» **Prompt**
Report each line of the records below that holds the word "will".

» **Records supplied**
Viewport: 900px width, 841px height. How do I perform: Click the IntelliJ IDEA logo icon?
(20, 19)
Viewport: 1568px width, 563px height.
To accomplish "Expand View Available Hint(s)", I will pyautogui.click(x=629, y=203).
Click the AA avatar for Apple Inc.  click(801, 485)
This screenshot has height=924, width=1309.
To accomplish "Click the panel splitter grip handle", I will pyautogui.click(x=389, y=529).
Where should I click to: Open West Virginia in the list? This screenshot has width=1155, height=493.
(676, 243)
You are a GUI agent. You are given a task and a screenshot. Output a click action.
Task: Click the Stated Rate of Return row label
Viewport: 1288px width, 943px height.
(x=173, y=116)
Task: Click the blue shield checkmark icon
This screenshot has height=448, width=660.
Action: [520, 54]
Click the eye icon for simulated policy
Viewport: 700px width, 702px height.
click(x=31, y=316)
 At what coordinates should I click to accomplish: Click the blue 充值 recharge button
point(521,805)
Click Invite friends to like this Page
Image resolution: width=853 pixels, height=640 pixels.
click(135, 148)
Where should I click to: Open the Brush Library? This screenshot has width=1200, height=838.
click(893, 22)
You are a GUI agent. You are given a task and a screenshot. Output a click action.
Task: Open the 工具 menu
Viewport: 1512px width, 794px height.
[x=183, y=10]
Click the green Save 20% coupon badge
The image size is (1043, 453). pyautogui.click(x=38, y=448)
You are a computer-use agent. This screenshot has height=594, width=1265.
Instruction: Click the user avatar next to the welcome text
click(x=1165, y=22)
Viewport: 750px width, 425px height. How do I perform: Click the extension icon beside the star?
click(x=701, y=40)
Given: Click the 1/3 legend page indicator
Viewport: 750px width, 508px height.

» **The answer**
To accomplish "Expand View Available Hint(s)", I will pyautogui.click(x=629, y=203).
To accomplish "Click the panel splitter grip handle", I will pyautogui.click(x=389, y=529).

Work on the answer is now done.